* **PROVIDED ENTRIES**
-- Opening Marker --
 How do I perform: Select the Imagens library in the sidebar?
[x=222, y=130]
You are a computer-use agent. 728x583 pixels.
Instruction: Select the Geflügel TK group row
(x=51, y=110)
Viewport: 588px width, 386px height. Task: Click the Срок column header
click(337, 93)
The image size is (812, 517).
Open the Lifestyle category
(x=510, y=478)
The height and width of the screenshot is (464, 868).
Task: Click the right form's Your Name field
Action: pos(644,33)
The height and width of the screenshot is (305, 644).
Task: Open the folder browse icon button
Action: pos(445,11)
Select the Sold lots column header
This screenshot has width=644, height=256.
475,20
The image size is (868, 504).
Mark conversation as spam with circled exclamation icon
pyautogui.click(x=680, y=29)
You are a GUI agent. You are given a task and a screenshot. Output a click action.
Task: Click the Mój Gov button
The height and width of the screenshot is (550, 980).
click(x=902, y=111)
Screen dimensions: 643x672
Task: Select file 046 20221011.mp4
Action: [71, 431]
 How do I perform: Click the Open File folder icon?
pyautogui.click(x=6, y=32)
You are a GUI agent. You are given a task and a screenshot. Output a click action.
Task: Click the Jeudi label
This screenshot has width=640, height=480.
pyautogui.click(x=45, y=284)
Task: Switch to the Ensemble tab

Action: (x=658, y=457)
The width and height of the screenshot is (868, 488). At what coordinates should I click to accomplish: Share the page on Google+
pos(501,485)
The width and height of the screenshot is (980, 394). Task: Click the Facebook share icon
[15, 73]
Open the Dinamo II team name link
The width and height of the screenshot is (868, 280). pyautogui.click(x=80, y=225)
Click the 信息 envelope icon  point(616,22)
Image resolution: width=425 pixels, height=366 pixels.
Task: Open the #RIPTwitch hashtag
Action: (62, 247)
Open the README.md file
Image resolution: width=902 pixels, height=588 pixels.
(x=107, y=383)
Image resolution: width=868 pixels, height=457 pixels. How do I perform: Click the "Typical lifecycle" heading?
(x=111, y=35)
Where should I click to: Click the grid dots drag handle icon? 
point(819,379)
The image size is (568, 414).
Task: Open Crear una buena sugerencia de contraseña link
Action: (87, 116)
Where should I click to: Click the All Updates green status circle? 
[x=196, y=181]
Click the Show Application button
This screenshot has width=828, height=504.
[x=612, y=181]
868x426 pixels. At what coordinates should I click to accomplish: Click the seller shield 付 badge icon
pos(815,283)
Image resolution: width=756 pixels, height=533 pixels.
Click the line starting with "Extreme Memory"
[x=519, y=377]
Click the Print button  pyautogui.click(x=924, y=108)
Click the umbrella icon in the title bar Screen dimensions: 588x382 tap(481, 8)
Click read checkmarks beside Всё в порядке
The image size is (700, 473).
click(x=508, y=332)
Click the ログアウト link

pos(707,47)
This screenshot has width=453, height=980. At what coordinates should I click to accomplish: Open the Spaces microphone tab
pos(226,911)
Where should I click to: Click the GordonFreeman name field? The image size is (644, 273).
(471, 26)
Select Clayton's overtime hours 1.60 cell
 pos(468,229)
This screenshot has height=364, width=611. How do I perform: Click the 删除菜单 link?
-- Closing Marker --
* **WORK ITEM**
Print exactly the lines above from the one with "The width and height of the screenshot is (980, 394)." to the one with "Click the umbrella", including both.

* **EXERCISE RESULT**
The width and height of the screenshot is (980, 394). Task: Click the Facebook share icon
[15, 73]
Open the Dinamo II team name link
The width and height of the screenshot is (868, 280). pyautogui.click(x=80, y=225)
Click the 信息 envelope icon  point(616,22)
Image resolution: width=425 pixels, height=366 pixels.
Task: Open the #RIPTwitch hashtag
Action: (62, 247)
Open the README.md file
Image resolution: width=902 pixels, height=588 pixels.
(x=107, y=383)
Image resolution: width=868 pixels, height=457 pixels. How do I perform: Click the "Typical lifecycle" heading?
(x=111, y=35)
Where should I click to: Click the grid dots drag handle icon? 
point(819,379)
The image size is (568, 414).
Task: Open Crear una buena sugerencia de contraseña link
Action: (87, 116)
Where should I click to: Click the All Updates green status circle? 
[x=196, y=181]
Click the Show Application button
This screenshot has width=828, height=504.
[x=612, y=181]
868x426 pixels. At what coordinates should I click to accomplish: Click the seller shield 付 badge icon
pos(815,283)
Image resolution: width=756 pixels, height=533 pixels.
Click the line starting with "Extreme Memory"
[x=519, y=377]
Click the Print button  pyautogui.click(x=924, y=108)
Click the umbrella icon in the title bar Screen dimensions: 588x382 tap(481, 8)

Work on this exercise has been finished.